Last week, I was in Houston, practicing skills of bridge building and teamwork with great people in 104°temperatures. It reminded me of West Point’s summer training, just completed by the strong Class of 2019. I remember the high heat and sapping 90% humidity while being hampered by two months of food deprivation. Absent were the easy West Coast climes of my childhood. This New York summer had simply become moving One Boot At a Time. Legs in deep fatigue, lungs wheeze, backs ache, and it all seems uphill. Sweat stings the eyes and streams like the water which we carry but are not permitted to drink. Instead, we down salt tablets (Science hadn’t yet figured out that this could kill a person). The M-14 rifle weighs 9.1 pounds without the magazine; at the 10-mile, steep, up-strike mark, it feels like the decimal point dropped out. I’m a 17-year old asking, “Are we there yet?” I’m trying to survive. Teamwork? Good luck with that!
Despite ten years of earlier YMCA coaching in boxing, track, and long-distance swimming, I harbor a fondness for isolation and quitting when it gets tough. I want desperately to stop for a little water. I stumble and almost pitch into a ravine: wow – the ravine looked inviting. My weaknesses tempt: “you’re special and unique and deserve a break today! Stop and steal a sip from your canteen!” But if I do, I’ll trigger a centipede-like recoil through the column, causing the suffering stragglers at the rear to double-time to close the gap. I don’t care. I’m uncomfortable! I’m in the grip of what St. Augustine called INCURVATUS IN SE – my fierce instinct to protect my own needs.

▸ **The data**:
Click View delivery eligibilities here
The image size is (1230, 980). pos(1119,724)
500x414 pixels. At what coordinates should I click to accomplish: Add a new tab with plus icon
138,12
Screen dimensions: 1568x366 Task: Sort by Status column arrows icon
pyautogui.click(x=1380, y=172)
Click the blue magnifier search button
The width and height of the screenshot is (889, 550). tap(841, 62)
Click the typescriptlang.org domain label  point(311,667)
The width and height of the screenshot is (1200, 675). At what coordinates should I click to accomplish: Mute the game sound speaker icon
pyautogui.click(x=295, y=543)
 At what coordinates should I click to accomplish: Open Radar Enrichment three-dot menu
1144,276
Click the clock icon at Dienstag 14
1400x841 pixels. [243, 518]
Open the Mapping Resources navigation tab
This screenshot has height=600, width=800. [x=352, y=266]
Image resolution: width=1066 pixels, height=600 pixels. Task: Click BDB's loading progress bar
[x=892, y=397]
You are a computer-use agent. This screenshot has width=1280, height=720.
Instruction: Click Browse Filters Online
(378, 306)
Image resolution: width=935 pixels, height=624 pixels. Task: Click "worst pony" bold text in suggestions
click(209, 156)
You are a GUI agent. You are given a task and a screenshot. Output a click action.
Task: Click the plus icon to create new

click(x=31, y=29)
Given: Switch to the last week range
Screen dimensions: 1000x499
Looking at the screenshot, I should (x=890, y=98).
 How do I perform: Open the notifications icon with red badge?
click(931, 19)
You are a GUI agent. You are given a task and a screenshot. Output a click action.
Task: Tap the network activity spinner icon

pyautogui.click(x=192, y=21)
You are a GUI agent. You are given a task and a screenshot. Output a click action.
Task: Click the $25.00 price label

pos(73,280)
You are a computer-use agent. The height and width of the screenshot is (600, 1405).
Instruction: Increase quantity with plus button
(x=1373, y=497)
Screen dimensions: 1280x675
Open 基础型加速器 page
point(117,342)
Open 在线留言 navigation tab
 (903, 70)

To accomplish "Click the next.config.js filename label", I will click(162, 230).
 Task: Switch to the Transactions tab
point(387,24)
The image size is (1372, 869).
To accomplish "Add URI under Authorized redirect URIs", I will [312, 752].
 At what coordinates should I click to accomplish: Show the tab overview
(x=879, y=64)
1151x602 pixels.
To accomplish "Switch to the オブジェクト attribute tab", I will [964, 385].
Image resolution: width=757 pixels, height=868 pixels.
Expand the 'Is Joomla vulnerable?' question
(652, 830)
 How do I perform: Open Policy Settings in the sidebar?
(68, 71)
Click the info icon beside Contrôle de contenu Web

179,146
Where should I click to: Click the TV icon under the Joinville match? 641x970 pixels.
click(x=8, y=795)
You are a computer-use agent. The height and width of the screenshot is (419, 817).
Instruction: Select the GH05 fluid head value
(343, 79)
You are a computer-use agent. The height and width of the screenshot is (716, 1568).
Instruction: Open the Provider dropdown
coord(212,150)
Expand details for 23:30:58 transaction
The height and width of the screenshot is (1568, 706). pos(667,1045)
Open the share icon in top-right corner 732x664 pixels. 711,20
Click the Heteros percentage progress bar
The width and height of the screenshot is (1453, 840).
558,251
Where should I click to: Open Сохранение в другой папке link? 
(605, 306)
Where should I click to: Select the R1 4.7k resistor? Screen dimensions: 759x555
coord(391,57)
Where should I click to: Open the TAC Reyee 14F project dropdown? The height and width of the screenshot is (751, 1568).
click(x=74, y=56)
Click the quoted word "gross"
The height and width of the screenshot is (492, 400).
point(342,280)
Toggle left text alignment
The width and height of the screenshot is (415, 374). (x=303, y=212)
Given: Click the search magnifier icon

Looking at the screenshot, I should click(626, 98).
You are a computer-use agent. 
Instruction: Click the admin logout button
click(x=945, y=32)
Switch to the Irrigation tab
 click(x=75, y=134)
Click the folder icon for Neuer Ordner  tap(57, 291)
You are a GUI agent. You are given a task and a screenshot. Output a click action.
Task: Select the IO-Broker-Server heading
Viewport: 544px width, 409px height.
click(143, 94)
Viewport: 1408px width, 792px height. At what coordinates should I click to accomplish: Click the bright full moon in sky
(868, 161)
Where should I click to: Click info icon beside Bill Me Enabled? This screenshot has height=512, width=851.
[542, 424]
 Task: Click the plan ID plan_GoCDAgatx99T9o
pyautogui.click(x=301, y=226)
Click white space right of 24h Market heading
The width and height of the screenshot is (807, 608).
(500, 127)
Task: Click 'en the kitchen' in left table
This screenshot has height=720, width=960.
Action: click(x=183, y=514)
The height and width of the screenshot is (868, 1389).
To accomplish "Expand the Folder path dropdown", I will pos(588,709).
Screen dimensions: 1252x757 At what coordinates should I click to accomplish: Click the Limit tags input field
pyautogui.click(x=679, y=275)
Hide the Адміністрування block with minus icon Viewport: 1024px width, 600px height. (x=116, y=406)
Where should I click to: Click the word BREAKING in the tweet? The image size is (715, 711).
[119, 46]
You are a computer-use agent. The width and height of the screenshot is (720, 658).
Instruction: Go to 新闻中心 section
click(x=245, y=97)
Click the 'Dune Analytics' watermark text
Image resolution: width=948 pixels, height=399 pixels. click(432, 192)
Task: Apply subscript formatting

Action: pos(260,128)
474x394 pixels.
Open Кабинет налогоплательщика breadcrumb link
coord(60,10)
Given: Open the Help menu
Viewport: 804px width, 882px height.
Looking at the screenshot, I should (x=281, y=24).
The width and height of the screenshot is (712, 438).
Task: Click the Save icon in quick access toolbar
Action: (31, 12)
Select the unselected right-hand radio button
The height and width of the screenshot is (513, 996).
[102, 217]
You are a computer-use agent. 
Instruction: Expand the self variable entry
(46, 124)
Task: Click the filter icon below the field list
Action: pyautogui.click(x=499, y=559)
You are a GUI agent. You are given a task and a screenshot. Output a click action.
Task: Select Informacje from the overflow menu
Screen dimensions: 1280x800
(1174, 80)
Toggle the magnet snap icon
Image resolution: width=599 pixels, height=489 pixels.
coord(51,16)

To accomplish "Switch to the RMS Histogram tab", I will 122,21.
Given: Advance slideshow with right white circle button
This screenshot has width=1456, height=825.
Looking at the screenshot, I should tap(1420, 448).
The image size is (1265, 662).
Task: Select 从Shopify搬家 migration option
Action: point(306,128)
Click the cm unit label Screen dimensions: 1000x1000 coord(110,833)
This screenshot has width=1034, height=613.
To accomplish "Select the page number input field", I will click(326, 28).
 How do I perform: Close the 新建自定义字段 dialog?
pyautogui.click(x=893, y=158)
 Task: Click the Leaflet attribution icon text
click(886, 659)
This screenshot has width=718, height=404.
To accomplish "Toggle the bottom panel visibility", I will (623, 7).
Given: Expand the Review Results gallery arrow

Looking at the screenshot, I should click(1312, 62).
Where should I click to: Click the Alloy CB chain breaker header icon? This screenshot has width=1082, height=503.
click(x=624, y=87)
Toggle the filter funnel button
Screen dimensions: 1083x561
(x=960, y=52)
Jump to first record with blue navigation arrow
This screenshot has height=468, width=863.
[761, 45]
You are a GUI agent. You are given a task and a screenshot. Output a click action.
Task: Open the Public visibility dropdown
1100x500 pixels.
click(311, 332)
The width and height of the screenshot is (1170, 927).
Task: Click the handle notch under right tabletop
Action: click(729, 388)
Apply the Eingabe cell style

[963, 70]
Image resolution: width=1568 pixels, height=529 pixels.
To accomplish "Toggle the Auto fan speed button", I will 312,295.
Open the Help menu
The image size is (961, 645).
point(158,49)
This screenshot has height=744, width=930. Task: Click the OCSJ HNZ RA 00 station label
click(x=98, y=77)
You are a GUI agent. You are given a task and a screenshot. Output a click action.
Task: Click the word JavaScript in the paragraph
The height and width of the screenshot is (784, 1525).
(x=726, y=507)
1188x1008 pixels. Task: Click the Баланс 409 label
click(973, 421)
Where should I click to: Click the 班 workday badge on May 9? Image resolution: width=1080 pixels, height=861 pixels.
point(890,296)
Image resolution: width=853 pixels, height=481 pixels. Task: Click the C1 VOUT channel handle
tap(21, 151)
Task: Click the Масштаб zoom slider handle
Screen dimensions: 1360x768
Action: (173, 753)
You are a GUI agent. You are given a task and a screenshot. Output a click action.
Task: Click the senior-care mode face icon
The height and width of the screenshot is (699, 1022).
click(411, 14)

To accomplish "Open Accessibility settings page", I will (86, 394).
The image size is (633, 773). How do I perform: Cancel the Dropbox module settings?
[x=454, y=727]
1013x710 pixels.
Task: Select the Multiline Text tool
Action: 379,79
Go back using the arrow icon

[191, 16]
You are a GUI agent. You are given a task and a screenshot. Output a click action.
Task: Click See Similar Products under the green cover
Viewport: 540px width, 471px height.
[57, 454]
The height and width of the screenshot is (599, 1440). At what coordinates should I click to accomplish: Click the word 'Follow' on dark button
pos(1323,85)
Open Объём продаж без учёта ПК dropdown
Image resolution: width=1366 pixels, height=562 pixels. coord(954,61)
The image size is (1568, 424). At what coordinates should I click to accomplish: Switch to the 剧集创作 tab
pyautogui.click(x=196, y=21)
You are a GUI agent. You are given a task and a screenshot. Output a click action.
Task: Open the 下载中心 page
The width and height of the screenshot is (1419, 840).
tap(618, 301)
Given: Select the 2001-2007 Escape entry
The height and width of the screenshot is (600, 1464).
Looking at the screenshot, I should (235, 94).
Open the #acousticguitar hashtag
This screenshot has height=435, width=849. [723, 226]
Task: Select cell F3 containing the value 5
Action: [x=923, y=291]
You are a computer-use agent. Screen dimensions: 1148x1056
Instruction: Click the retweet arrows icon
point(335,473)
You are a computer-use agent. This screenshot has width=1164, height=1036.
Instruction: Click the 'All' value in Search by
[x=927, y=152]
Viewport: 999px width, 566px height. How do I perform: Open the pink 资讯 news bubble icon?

▸ **Exercises to complete**:
a) In the West Point training memoir, what is the weight of the M-14 rifle without the magazine?
b) Write the next part of the West Point training memoir, beginning right after its final sentence.

▸ **Activity answers**:
a) 9.1 pounds

b)
A sudden and loud crash of metal and skidding, skinned flesh, and a cry of pain: an exhausted buddy has fallen on the trail and is sliding downhill. He’s one of the less popular guys, a complainer who gives voice to what I feel. I think: MAYBE NOW I CAN STOP. A squad mate named Bob Lorbeer quickly grabs the guy, lifts him up and smiles as if we’d been playing Catch. Cadre sprint forward to help as the column keeps marching. “You can do this, Buddy,” says Bob, slipping the guy’s 91-pound rifle on his own free shoulder – Bob now has two rifles. “You’re good to carry your pack. But I can take it. I’ll be right here.” The buddy nods – he can do it. Bob helped everyone.
Magically, on seeing this, the sour lactic acids in my legs evaporate. Cool air relieves my breathing. My back, the heavy pack, and steel pot feel fine. I’m not thirsty. Bob’s moral example has inspired me, and that inspiration has removed my physical complaints. Bob’s type of attitude and action was what I was supposed to practice in the hard black mountains of West Point. I wasn’t supposed to serve my comforts; I was to build moral fiber, to grow my wishbone into a backbone, to practice ancient disciplines of responsibility and accountability, to bridge-build and demonstrate truly generous teamwork without internal carping. West Point had poured a code into our DNA that said we should care for others more than for ourselves.
Truly, I do wish you genuine “good luck with that” in your summer training.